Check out what happened with your baby's development last week.
Got iron? It's very important to eat lots of iron-rich food in the third trimester. Your baby absorbs this crucial mineral from your body to build up iron stores in her own body, mostly in the form of red blood cells. The majority of the absorption takes place in the final months before delivery.
Heads or tails. "Should my head be up or down?" The head-down, or vertex, position is the ideal position for birth. Labor goes more smoothly when the baby's head, the largest body part, comes through the birth canal first. About 3 to 4 percent of babies haven't flipped to this position by 35 weeks. If something other than the head appears first, the delivery is called a breech birth. (To find out how providers treat a breech baby, click here.) Amazingly, despite the tight quarters in your uterus, your little acrobat may turn several more times before she's born.
Measuring up. Your baby's arms and legs are getting chubbier as she continues to gain weight. By the end of this week, she may weigh up to 5.5 pounds and measure around 16.8 to 18.5 inches long.
What you should know about Cesareans. No matter how much thought and preparation you put into it, childbirth (like parenthood) can be unpredictable. There's always a chance your doctor will decide that there is some risk to you or your baby and, as a result, will deliver your baby by Cesarean section. A Cesarean birth is one in which the baby is delivered through a surgical incision in the mother's uterus. Nearly one third of the births in the United States are Cesarean births. So even though the odds are that you won't have the procedure, learn about it now so you'll know what to expect if it's needed. Ask your doctor which circumstances he or she believes call for a Cesarean: Would he perform one if your baby were in a breech position, for example, or if your labor had stalled? Also ask your doctor to describe how he performs a Cesarean—the procedure can vary slightly from doctor to doctor.
The ABCs of GBS. Sometime between now and 37 weeks, your health care provider may test you for the Group B streptococcus (GBS) bacterium. About one third of pregnant women carry the bacterium, which is harmless to you but can cause an infection in your baby if he contracts it during delivery. The test is simple: Your doctor will take a swab from your vagina or rectum or will perform some tests on a urine sample. If you test positive for the GBS bacterium, you may receive antibiotics intravenously (through a vein in your arm) during labor and delivery.
From the experts. As you think ahead to labor, you may wonder what happens if the umbilical cord wraps around your baby's neck. "This condition, called nuchal cord, is fairly common and usually not harmful to the baby," says Margaret Comerford Freda, Ed.D., R.N. "No one knows why it happens, but it may have to do with the length of the cord."

• Prompt 1: In the pregnancy passage, change "crucial" to "essential" and write out the text starting with "Check out what" and going on through "months before delivery.".
• Prompt 2:
Answer these questions from the pregnancy passage.
(a) What share of babies have not turned to the head-down position by 35 weeks?
(b) About what portion of births in the United States are Cesarean births?
(c) What is the condition called when the umbilical cord wraps around the baby's neck?
The data plays no part in this.

• Dataset excerpt:
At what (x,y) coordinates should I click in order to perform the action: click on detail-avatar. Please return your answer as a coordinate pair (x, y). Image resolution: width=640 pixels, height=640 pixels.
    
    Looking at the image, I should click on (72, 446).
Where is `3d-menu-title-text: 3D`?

• Task answer 1:
Check out what happened with your baby's development last week.
Got iron? It's very important to eat lots of iron-rich food in the third trimester. Your baby absorbs this essential mineral from your body to build up iron stores in her own body, mostly in the form of red blood cells. The majority of the absorption takes place in the final months before delivery.

• Task answer 2:
(a) About 3 to 4 percent.
(b) Nearly one third.
(c) Nuchal cord.